**What to produce**
Write out the part of the Bill's Story transcript below from "Bill's Story (Continued)" to "have a disease.", word for word.

**Excerpt**
+++
Bill's Story (Continued)
J: Dr. Leonard Strong placed Bill in the Towns (Hospital) under Dr. Silkworth. He was a great part of this in Bill's life. He actually put him in the Towns (Hospital), and he actually paid for it every time he was in there. There he met Dr. Silkworth. Dr. Silkworth explained to Bill what we talked about in The Doctor's Opinion last night. He explained to him, Bill, I believe that you have this allergy. I believe that it has nothing to do with will power. I believe you have a disease.
Bill said: (p. 7, par. 3) 'It relieved me somewhat to learn that in alcoholics the will is amazingly weakened when it comes to combating liquor, though it often remains strong in other respects. ' Because Bill had been trying to use will power. Once he talked to Dr. Silkworth, this is when he saw where it wouldn't work. (p. 7, par. 3) 'My incredible behavior in the face of a desperate desire to stop was explained. Understanding myself now, I fared forth in high hope. For three or four months the goose hung high.'
Now, that's slang. Young people might not understand it. That means he was doing pretty good. (laughter) The goose hung high. (p. 7, par.
3-4) 'I went to town regularly and even made a little money. Surely this was the
answer -- self-knowledge.
' But it was not, for the frightful day came when I drank once more. The curve of my declining moral and bodily
health fell off like a ski-jump. After a time I returned to the hospital.' Bill returned to the hospital the next time in 1934, the summer of 1934, about a year later.
+++
**Dataset extract**
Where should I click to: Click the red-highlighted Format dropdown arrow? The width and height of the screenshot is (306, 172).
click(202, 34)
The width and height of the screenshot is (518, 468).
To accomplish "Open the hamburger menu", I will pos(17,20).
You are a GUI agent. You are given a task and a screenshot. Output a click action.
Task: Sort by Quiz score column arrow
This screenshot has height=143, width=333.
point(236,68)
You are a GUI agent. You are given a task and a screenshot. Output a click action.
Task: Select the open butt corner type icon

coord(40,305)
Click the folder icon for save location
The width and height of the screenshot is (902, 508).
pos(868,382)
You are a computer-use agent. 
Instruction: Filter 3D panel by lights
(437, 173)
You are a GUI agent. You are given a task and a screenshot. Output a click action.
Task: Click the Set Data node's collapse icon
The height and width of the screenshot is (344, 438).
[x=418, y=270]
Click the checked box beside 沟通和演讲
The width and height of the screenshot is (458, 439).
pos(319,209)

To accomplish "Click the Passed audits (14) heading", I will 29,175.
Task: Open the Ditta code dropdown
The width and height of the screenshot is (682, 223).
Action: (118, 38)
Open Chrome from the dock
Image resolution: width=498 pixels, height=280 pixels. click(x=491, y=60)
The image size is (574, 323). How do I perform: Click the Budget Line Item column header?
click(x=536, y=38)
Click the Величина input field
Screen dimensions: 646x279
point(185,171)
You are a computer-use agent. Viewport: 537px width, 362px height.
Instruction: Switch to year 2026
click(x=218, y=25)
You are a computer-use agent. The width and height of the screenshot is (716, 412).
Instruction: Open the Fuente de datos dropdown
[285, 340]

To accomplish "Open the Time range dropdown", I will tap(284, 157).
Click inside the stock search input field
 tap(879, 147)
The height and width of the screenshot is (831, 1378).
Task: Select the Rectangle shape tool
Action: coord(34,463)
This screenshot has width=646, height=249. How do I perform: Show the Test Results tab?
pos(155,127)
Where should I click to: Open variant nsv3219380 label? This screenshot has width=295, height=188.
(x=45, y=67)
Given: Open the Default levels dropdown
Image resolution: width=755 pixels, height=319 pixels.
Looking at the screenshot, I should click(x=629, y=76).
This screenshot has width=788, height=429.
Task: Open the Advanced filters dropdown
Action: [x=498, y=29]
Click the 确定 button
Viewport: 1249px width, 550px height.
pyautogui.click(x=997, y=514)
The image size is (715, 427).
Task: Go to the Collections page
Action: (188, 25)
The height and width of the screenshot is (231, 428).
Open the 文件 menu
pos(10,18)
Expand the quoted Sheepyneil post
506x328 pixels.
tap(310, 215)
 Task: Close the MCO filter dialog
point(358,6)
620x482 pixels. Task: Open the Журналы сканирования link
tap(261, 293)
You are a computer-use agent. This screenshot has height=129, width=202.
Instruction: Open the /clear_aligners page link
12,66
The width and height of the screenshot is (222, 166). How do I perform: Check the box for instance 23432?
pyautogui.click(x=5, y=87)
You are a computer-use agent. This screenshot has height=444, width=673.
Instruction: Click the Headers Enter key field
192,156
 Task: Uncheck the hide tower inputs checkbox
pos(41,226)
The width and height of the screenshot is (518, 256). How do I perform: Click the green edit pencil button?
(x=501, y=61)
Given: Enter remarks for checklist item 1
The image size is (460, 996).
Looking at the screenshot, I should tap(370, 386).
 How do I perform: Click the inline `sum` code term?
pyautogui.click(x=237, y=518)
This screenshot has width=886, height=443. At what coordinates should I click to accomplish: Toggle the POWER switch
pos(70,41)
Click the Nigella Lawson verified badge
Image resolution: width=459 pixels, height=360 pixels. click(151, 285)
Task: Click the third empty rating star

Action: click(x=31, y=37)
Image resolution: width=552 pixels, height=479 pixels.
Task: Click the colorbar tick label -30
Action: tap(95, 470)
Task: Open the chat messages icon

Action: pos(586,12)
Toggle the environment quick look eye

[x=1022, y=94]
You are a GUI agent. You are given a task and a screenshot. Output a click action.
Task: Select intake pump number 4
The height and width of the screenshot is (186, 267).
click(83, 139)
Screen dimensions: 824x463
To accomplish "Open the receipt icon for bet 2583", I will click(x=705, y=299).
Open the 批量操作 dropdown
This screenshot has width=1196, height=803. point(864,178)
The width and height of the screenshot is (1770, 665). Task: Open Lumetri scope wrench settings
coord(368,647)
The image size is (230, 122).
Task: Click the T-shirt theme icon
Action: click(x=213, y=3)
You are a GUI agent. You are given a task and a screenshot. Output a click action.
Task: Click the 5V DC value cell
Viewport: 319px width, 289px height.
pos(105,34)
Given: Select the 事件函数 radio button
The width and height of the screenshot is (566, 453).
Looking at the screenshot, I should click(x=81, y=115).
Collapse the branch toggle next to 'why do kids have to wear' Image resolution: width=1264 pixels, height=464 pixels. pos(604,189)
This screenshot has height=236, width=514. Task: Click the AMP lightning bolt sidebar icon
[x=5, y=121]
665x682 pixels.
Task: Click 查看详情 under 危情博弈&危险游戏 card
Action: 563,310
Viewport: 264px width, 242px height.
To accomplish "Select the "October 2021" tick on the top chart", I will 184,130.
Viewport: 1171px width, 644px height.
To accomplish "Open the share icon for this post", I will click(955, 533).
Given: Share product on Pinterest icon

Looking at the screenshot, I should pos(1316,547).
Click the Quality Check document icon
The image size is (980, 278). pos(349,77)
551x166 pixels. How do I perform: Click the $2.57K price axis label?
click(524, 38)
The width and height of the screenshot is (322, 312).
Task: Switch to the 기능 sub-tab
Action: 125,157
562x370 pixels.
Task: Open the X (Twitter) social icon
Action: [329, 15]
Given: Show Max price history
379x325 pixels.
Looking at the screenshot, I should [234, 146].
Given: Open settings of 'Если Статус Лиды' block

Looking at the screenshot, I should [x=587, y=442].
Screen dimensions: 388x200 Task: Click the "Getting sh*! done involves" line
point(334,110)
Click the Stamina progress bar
+++
**Output of the task**
Bill's Story (Continued)
J: Dr. Leonard Strong placed Bill in the Towns (Hospital) under Dr. Silkworth. He was a great part of this in Bill's life. He actually put him in the Towns (Hospital), and he actually paid for it every time he was in there. There he met Dr. Silkworth. Dr. Silkworth explained to Bill what we talked about in The Doctor's Opinion last night. He explained to him, Bill, I believe that you have this allergy. I believe that it has nothing to do with will power. I believe you have a disease.